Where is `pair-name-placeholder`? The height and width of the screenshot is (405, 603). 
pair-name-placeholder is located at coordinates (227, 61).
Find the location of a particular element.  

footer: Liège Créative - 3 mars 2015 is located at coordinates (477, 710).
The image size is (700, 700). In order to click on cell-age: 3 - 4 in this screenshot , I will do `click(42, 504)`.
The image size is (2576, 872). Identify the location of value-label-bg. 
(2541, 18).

- Exercise: Copy each of the items above word for word, keeping them in their original order.

- Response below:
Where is `pair-name-placeholder`? The height and width of the screenshot is (405, 603). 
pair-name-placeholder is located at coordinates (227, 61).
Find the location of a particular element.  

footer: Liège Créative - 3 mars 2015 is located at coordinates (477, 710).
The image size is (700, 700). In order to click on cell-age: 3 - 4 in this screenshot , I will do `click(42, 504)`.
The image size is (2576, 872). Identify the location of value-label-bg. 
(2541, 18).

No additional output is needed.